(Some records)

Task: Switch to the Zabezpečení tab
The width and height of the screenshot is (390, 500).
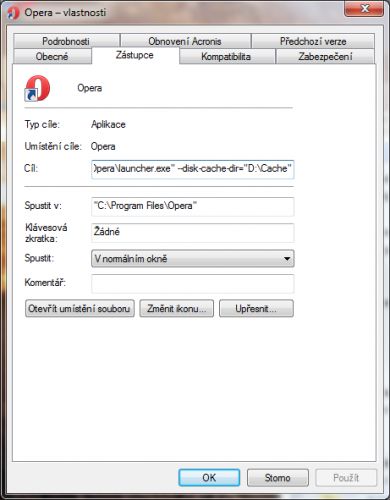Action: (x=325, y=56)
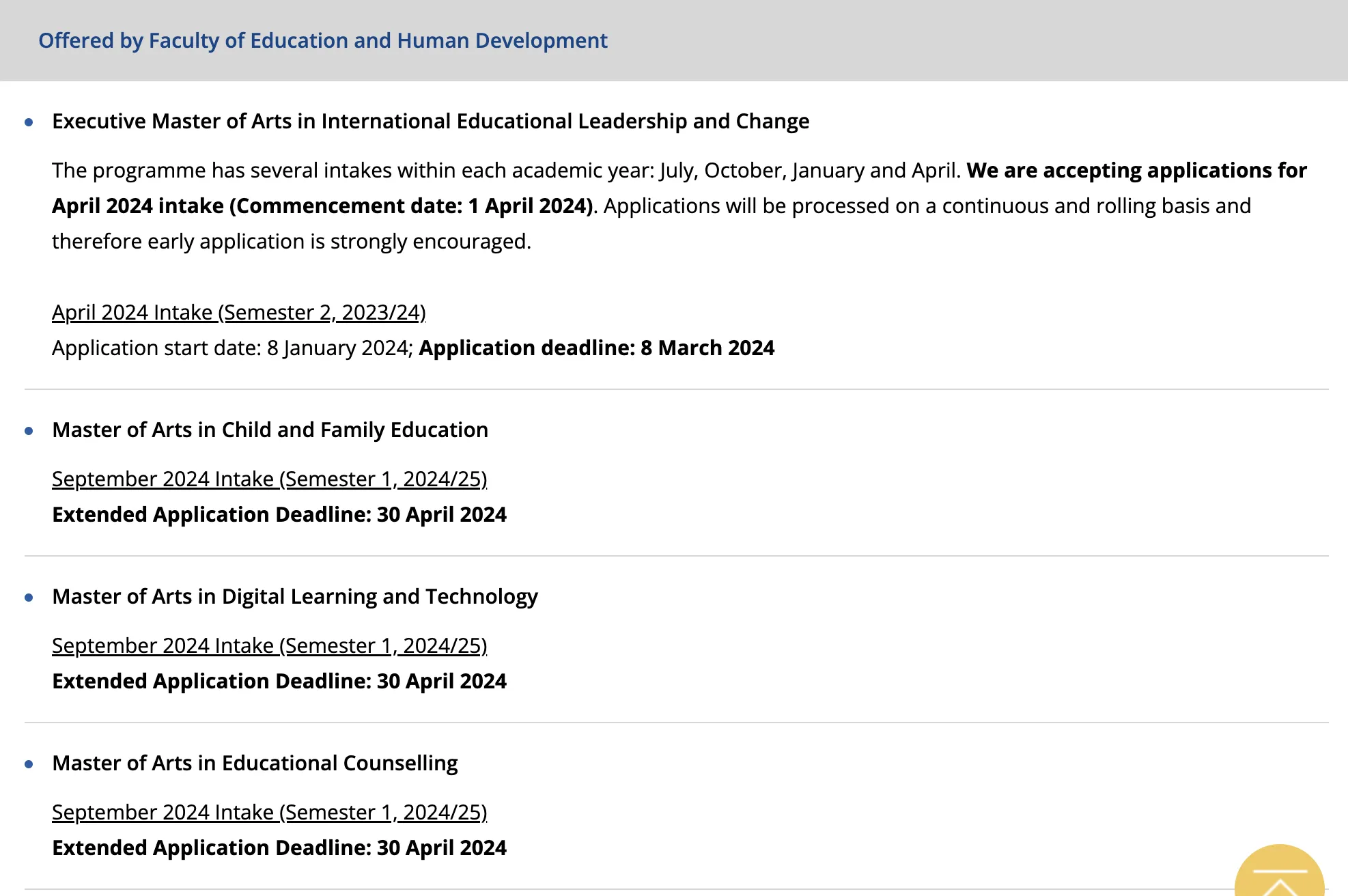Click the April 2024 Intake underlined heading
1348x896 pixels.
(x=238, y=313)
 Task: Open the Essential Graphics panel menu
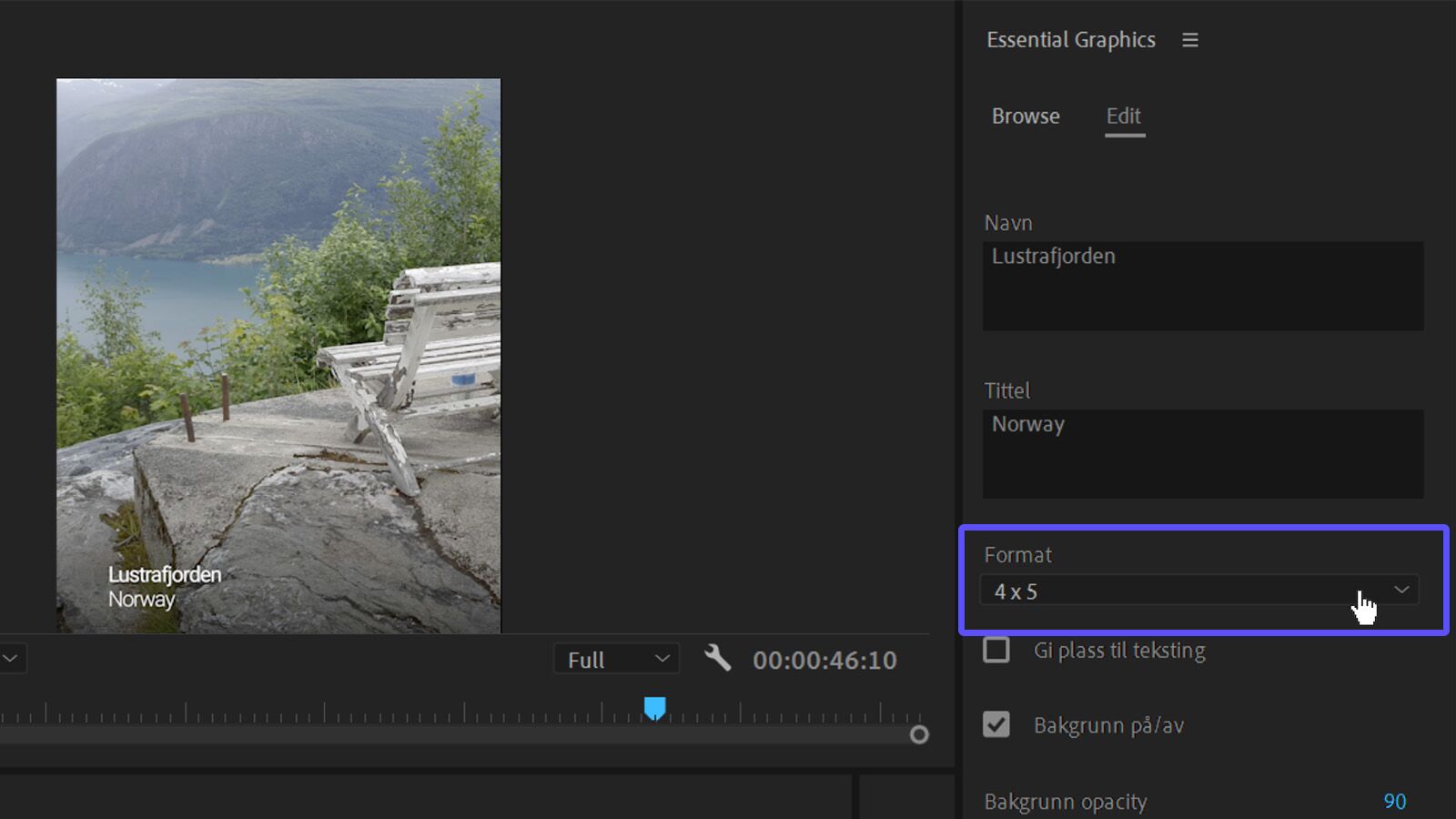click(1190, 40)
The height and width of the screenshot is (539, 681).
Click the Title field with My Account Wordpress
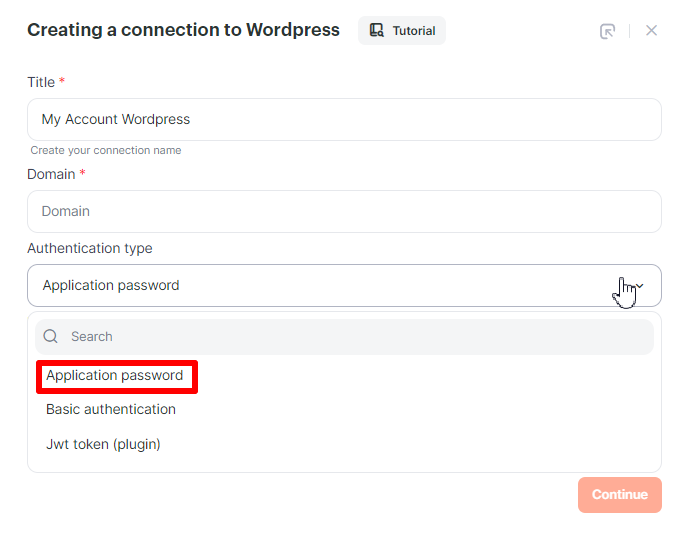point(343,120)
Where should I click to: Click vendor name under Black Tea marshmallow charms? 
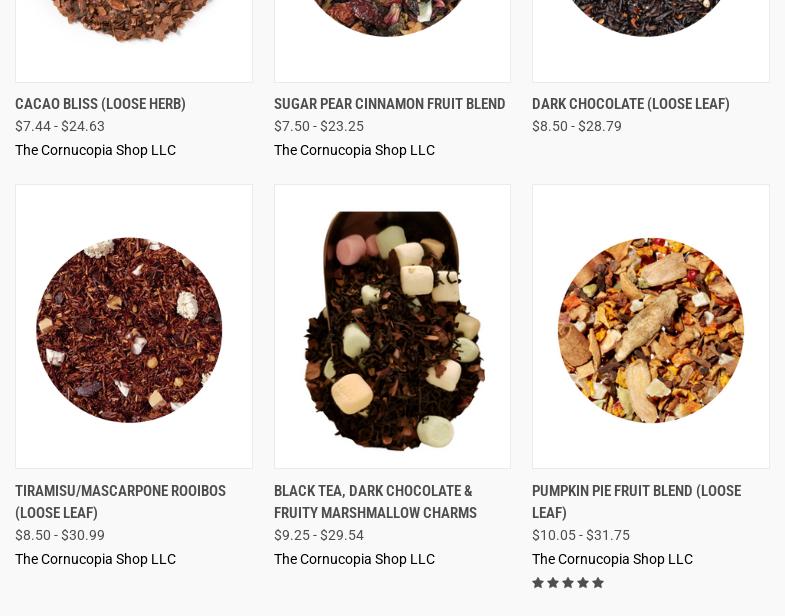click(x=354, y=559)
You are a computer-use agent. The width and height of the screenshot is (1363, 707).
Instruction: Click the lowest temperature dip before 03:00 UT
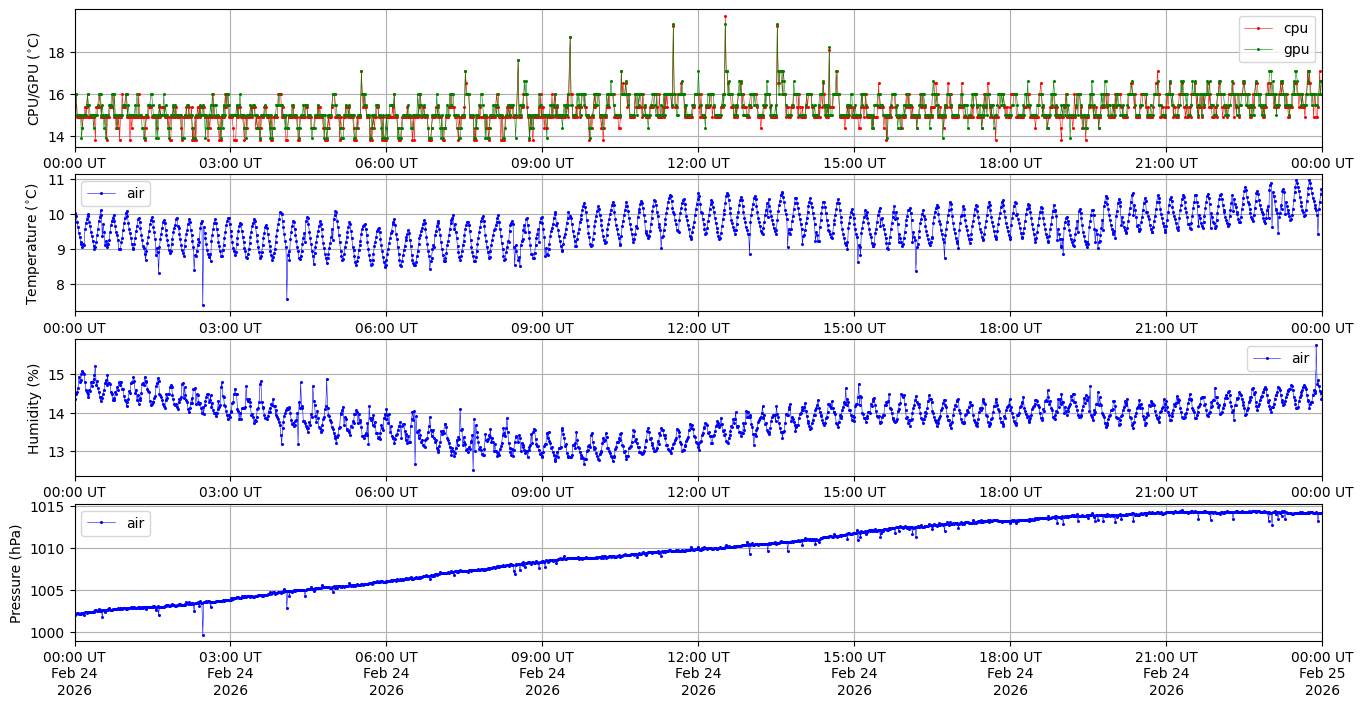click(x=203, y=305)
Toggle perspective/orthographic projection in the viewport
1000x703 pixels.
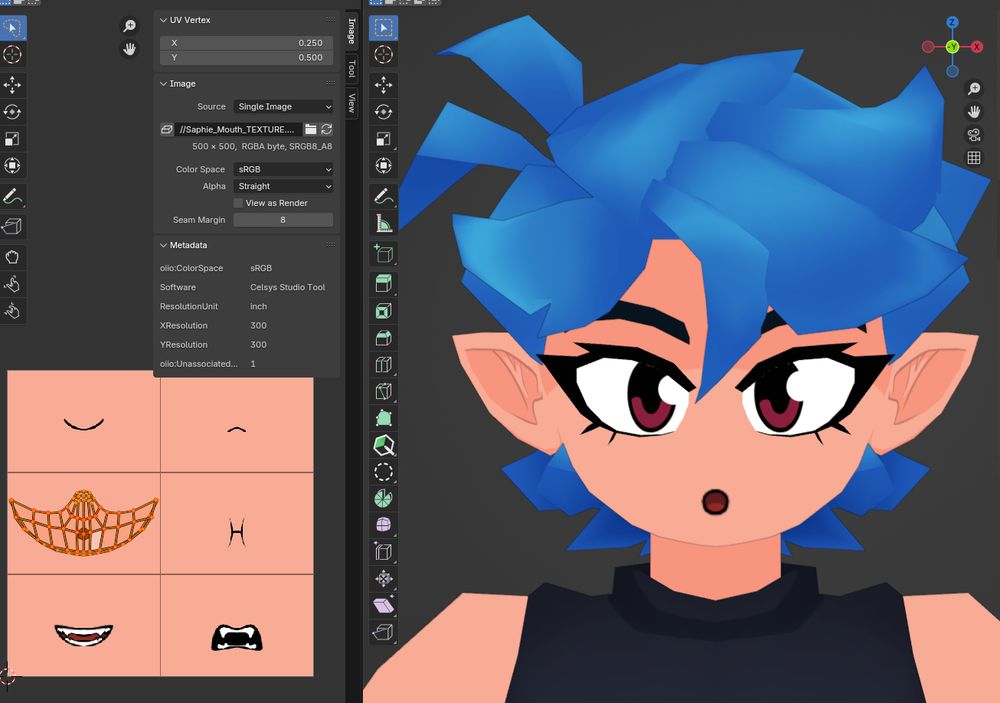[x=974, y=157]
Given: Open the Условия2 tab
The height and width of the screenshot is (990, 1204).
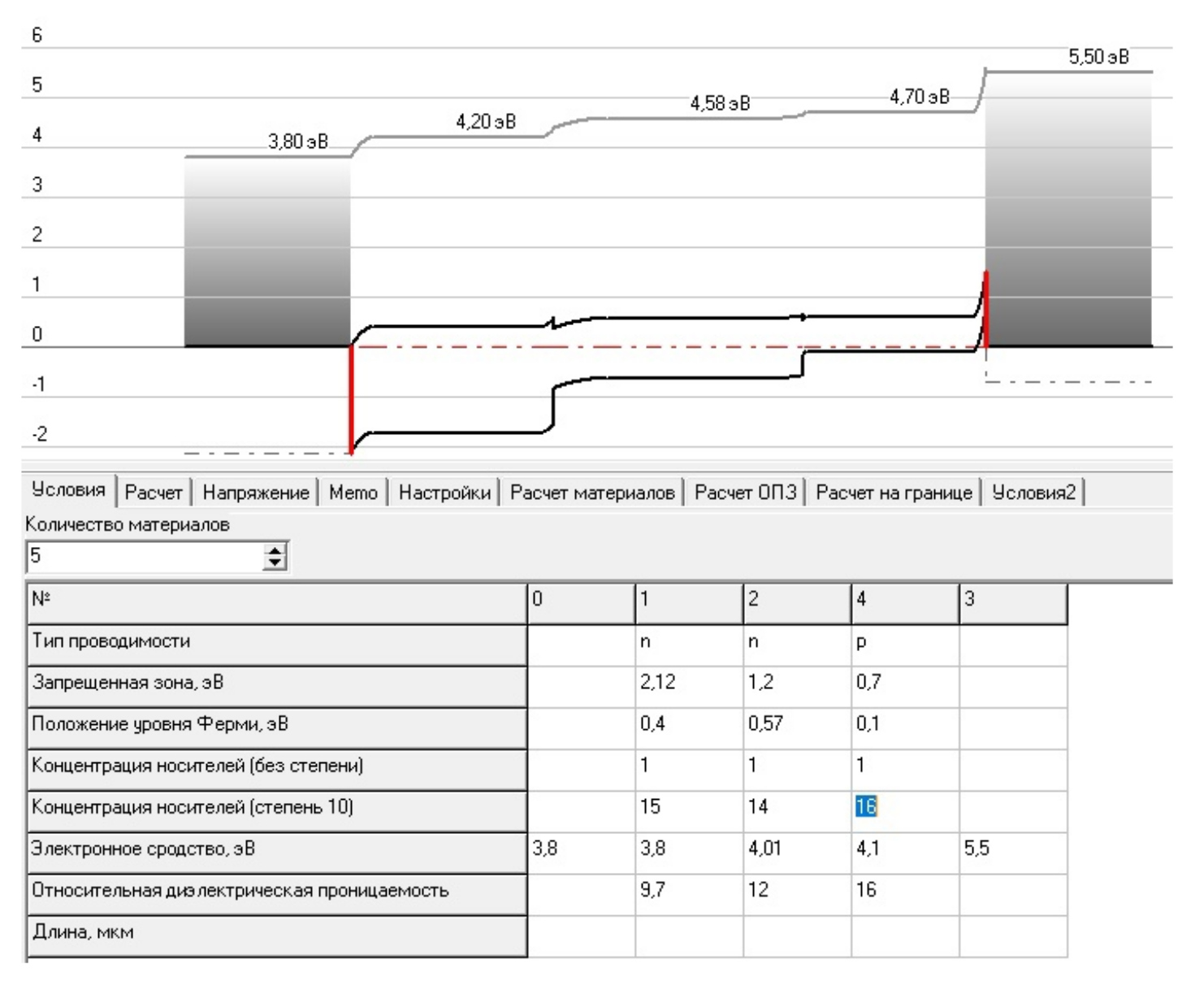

▶ _Task description_
Print the part of the listing that opens with the line containing "Given: Open the Условия2 tab" and continues through the end of the listing, with both ends included. Leave the pictures out of your answer.

▶ _Reply_
Given: Open the Условия2 tab
The height and width of the screenshot is (990, 1204).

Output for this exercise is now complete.